= Beginning of Section =

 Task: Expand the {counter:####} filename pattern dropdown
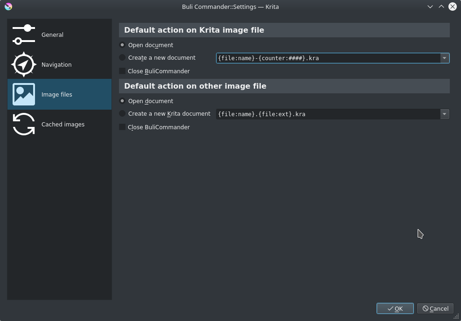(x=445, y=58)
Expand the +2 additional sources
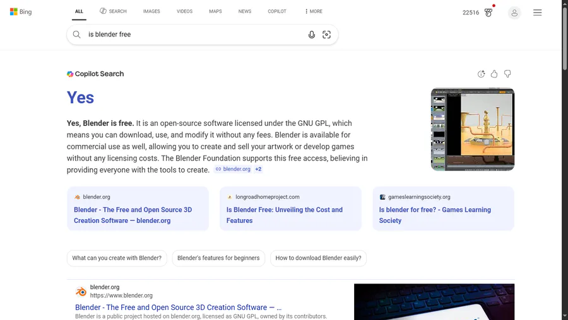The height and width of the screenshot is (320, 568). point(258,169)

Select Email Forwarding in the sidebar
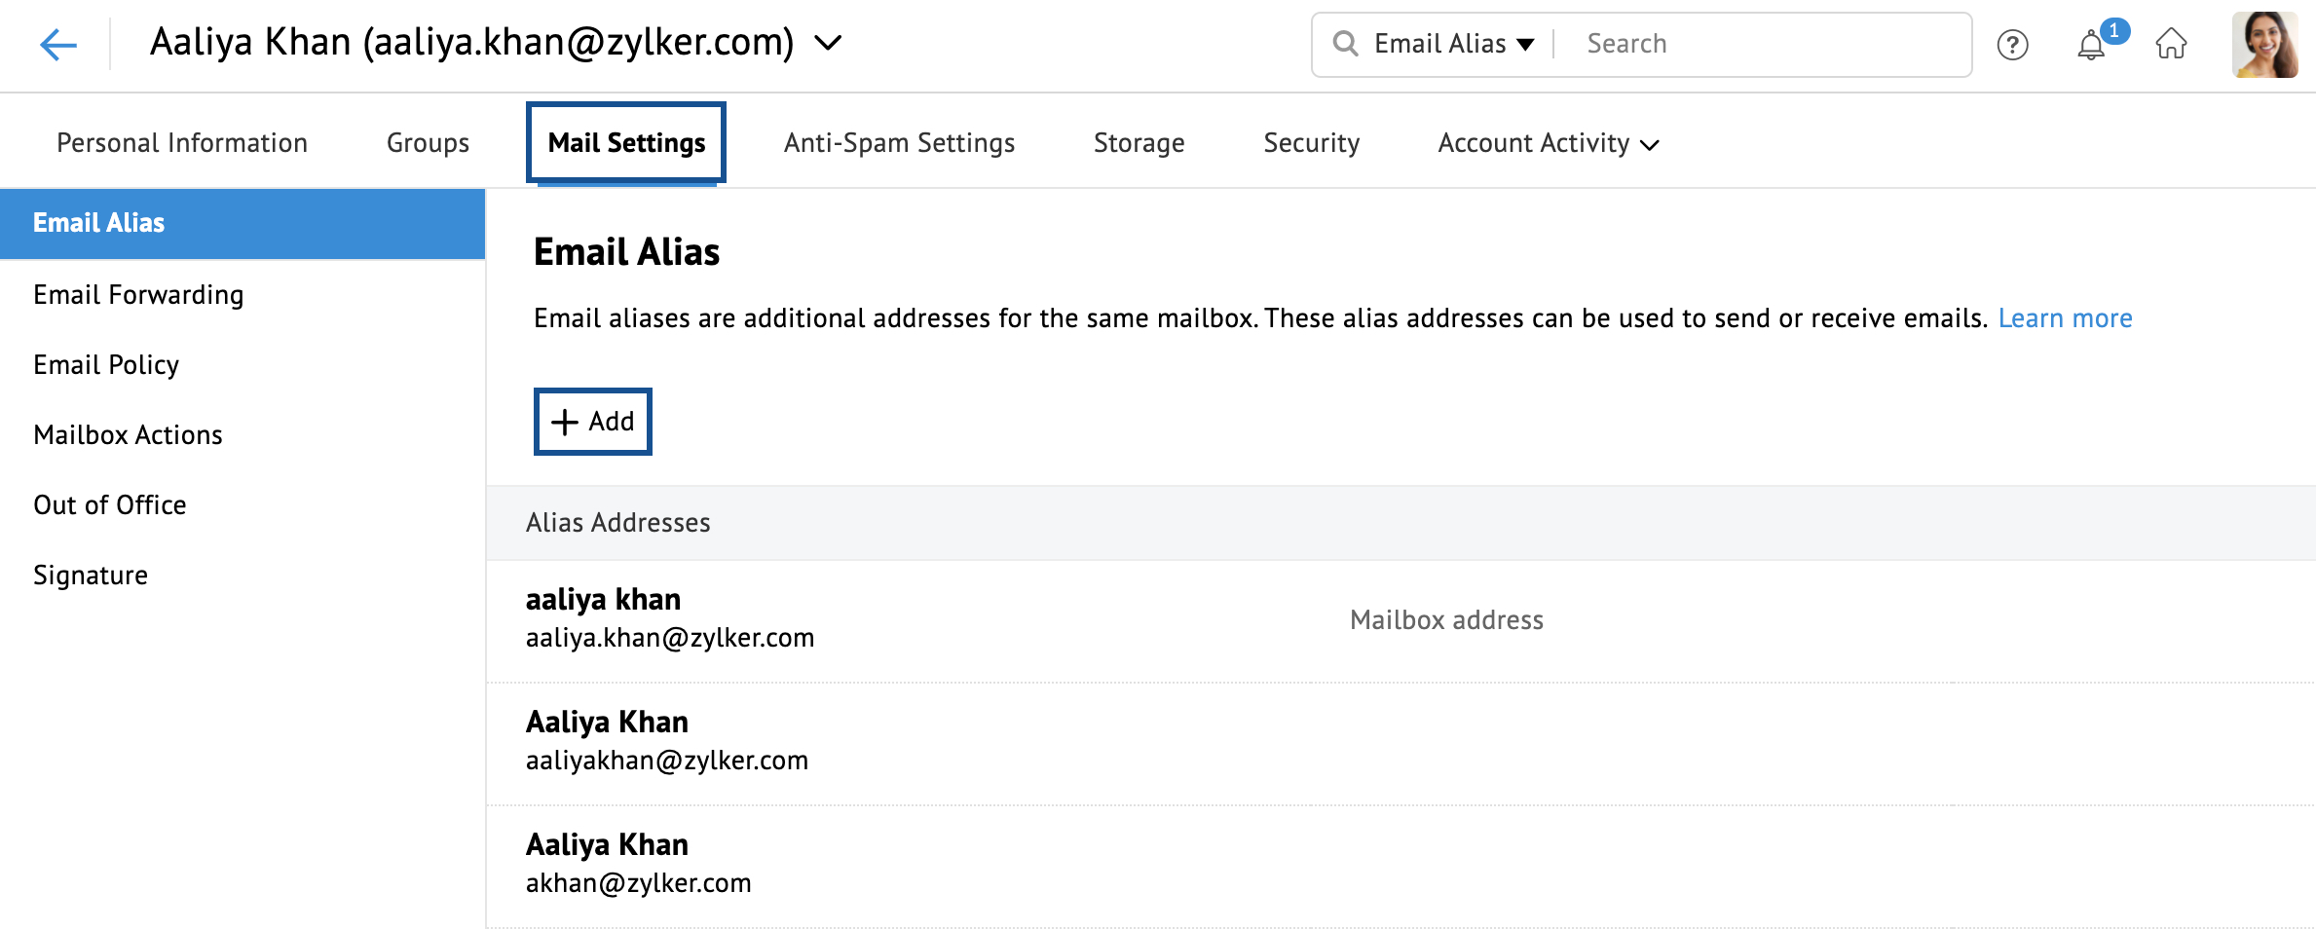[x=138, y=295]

= End of Section =

Write out every line above exactly, minus images.

 Task: Expand the {counter:####} filename pattern dropdown
(x=445, y=58)
Expand the +2 additional sources
The height and width of the screenshot is (320, 568). point(258,169)

Select Email Forwarding in the sidebar
[x=138, y=295]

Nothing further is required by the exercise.